Page text:
However, this is not a model that can easily be applied universally to other biomes, such as the Cerrado, which display very distinct social, economic and environmental characteristics.
“The moratorium was designed at a time when the Brazilian law lacked effective mechanisms for the protection of native biomes,” according to Nick Martell-Bundock, senior director of sustainable development at Cargill. These environmental laws have now evolved, particularly in the use of land, and are now considered to be some of the strictest in the world.
The
Cerrardo Working Group has been effective in convening sector players, including Cargill as one of the biggest soy traders, to find ways to eradicate deforestation (defined as land conversion) in the biome as quickly as possible, developing a manifesto of commitments designed to halt deforestation and native vegetation loss.
Conservationist Chris Wille, former head of sustainable agriculture at Rainforest Alliance, strikes a note of caution. He points out that for all its vaunted success, while the soy moratorium may have reduced deforestation in the Amazon, it has not reduced deforestation for soy overall. The problem, he argues, is that there has been too much focus on high profile campaigning and not enough effort put into the “slow, grimy, ground-level work of motivating and training farmers”. This, he says, is crucial as “unless the farmers and agribusiness are supportive, no scheme will achieve the outcomes we want”.
Regional vs international
There are some initiatives developing better engagement across the sector. One new approach is to find ways to make soy sourcing more sustainable by bringing players together to develop principles and guidelines at a more local level.
The
UK Roundtable for Sustainable Soya (UKRT), for example, is a real collective effort, convened by the UK government’s Department for Business, Energy and Industrial Strategy, facilitated by Efeca and supported by Partnerships for Forests.
While the RTRS is a certification scheme with a primary objective of promoting the buying of certified soy, while also developing farming best practice and production guidelines, the UKRT is designed to offer technical assistance and implement supply chain plans to help buyers. It’s not prescriptive about how members reach their goals – this may be by certification but they may choose alternative routes. What’s important is that the industry all moves together to create a “mass market” shift towards sustainable soy, the UKRT says.
For Martell-Bundock, however, whether the sector organises on a regional or national level, the pressing issues it faces must be addressed locally with farmers, “creating solutions from the bottom up so that they reflect the needs of the producer community and are more likely to succeed”.
Government-led change?

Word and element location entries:
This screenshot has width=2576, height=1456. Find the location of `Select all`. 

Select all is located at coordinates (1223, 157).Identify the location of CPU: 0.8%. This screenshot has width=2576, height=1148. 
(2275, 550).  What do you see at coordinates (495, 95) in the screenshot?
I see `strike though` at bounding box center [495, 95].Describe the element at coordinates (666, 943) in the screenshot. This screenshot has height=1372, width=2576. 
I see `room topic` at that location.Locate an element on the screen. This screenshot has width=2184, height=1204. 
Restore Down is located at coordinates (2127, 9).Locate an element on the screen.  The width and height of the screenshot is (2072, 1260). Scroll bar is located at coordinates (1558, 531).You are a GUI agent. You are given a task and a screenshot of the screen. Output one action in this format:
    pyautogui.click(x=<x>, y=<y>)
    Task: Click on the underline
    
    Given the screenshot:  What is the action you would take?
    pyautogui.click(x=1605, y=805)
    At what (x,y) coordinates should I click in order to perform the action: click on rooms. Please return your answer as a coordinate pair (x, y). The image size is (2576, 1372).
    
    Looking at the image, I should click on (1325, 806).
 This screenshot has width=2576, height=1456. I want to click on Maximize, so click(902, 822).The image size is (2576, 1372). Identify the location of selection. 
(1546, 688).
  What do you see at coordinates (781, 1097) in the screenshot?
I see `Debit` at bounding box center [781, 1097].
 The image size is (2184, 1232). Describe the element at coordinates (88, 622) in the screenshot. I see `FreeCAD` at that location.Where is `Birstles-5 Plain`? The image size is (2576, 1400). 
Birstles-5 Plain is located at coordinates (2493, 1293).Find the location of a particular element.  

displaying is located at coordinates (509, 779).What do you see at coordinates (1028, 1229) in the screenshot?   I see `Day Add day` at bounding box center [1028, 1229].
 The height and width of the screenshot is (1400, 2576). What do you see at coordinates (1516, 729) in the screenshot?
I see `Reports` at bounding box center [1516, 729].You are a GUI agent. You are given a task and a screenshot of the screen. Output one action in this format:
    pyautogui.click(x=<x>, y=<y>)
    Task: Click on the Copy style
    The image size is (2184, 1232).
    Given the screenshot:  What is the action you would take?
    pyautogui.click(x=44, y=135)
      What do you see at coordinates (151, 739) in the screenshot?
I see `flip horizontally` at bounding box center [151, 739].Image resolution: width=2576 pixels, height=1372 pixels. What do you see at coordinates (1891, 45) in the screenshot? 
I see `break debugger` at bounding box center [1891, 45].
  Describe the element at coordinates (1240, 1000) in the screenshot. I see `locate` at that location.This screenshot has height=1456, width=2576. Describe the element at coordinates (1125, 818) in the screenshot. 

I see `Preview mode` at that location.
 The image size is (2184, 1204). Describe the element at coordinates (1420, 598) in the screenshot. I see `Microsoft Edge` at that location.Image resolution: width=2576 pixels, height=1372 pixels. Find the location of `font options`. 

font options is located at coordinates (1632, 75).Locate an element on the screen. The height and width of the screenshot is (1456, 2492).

Task: According to the soy sourcing text, which body convened the UK Roundtable for Sustainable Soya? The entries are separate material and have no connection to the text.

Solution to this problem: The UK government's Department for Business, Energy and Industrial Strategy.